Convert the material below into a JSON list of strings, with one string per line and no entries for blank lines. Leave the pictures out.

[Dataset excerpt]
--- Begin ---

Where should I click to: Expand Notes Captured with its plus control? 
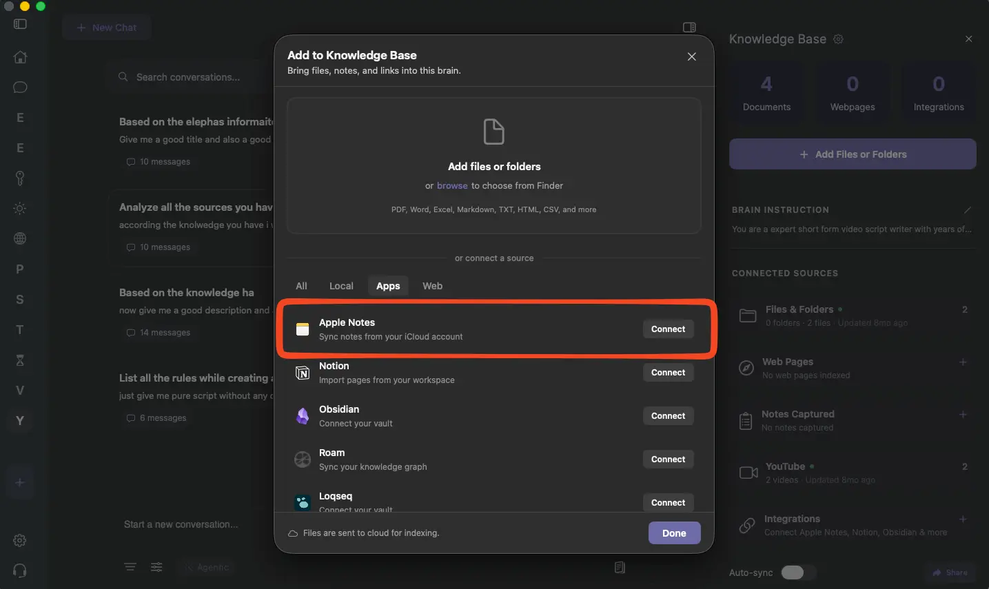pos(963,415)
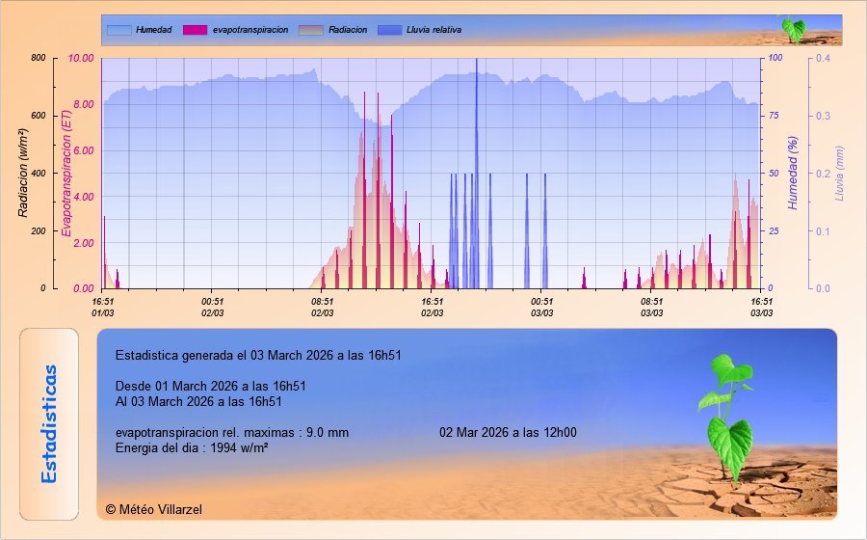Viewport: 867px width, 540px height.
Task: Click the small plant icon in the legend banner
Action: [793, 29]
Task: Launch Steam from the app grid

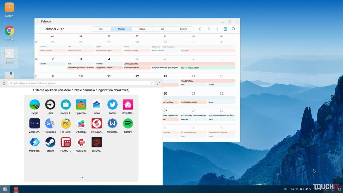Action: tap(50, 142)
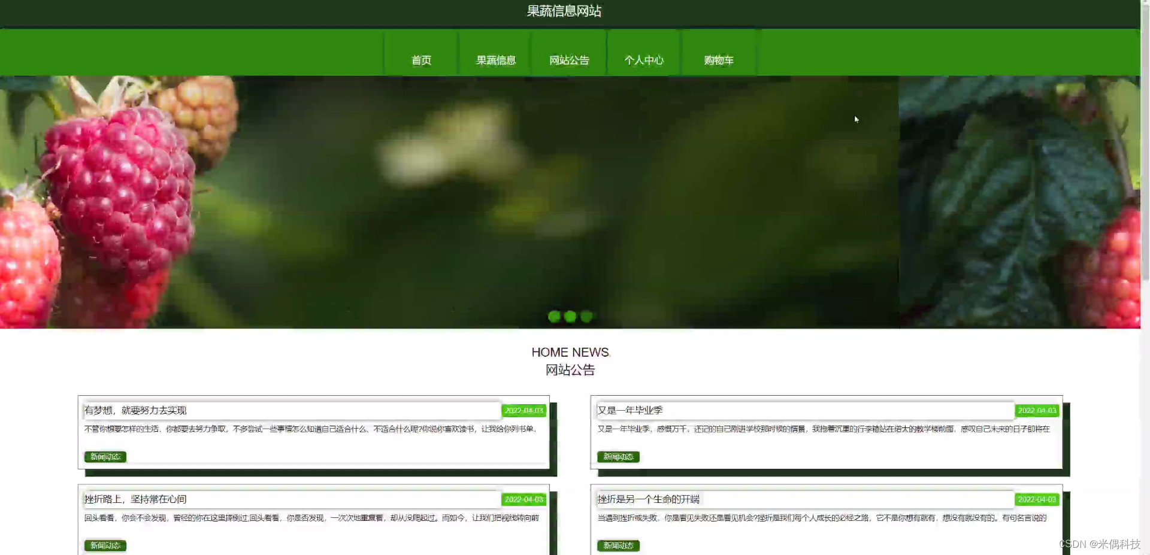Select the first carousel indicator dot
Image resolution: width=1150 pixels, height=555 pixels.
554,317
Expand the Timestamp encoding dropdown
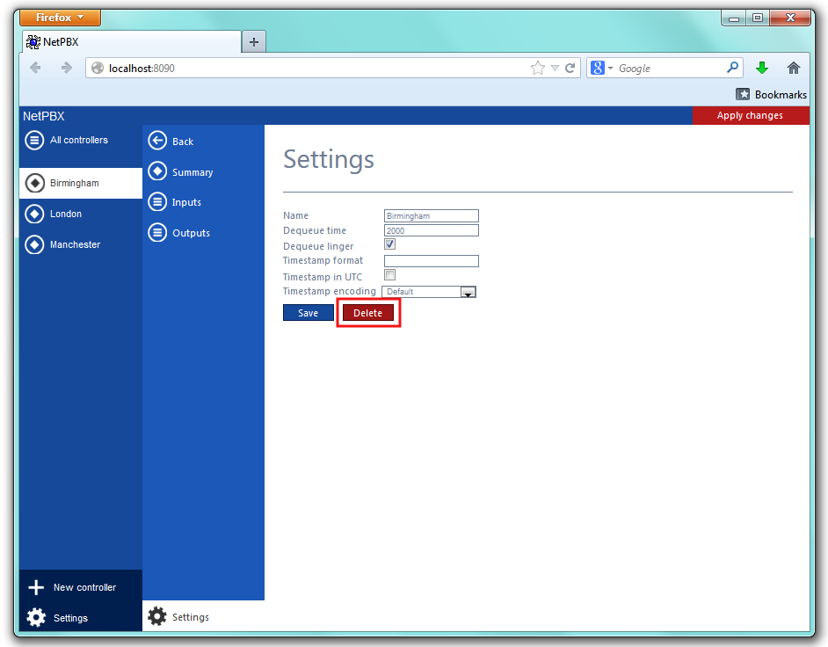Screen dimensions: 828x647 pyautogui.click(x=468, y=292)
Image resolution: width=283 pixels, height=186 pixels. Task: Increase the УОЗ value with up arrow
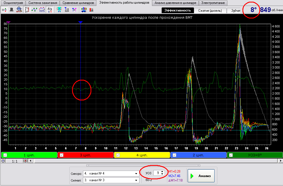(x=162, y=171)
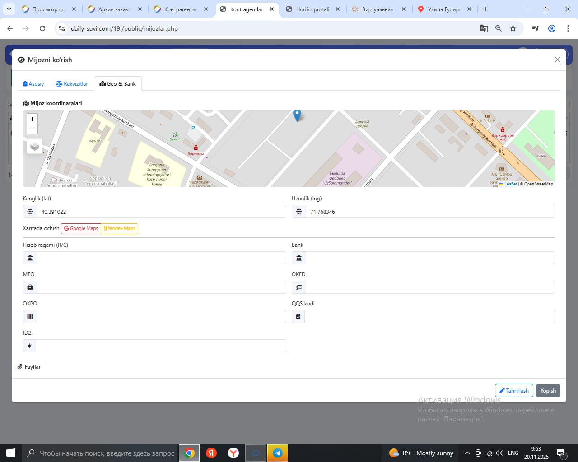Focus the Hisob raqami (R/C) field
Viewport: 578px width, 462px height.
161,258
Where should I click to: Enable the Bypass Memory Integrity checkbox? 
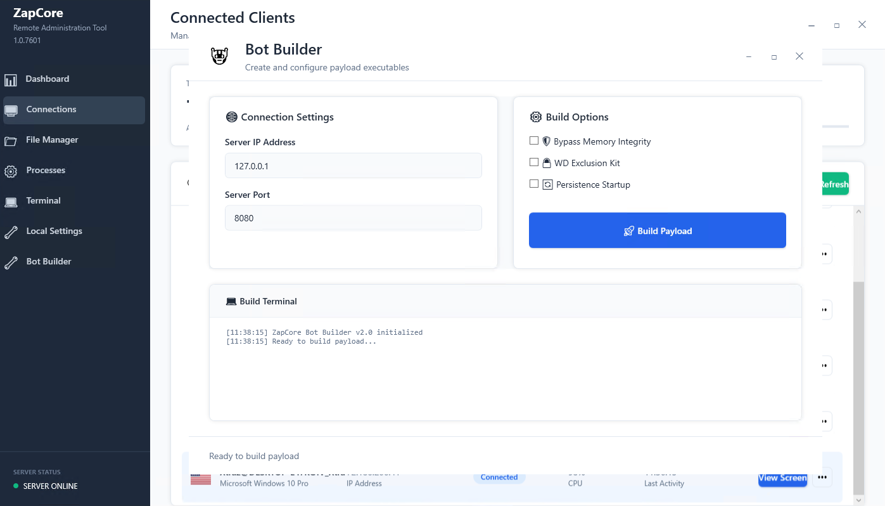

--- End ---

* _Task output_
[
  "Where should I click to: Expand Notes Captured with its plus control? ",
  "pos(963,415)",
  "Viewport: 867px width, 540px height.",
  "Task: Click the small plant icon in the legend banner",
  "Action: [793, 29]",
  "Task: Launch Steam from the app grid",
  "Action: tap(50, 142)",
  "Select the first carousel indicator dot",
  "Image resolution: width=1150 pixels, height=555 pixels.",
  "554,317",
  "Expand the Timestamp encoding dropdown",
  "Screen dimensions: 828x647 pyautogui.click(x=468, y=292)",
  "Image resolution: width=283 pixels, height=186 pixels. Task: Increase the УОЗ value with up arrow",
  "(x=162, y=171)",
  "Focus the Hisob raqami (R/C) field",
  "Viewport: 578px width, 462px height.",
  "161,258",
  "Where should I click to: Enable the Bypass Memory Integrity checkbox? "
]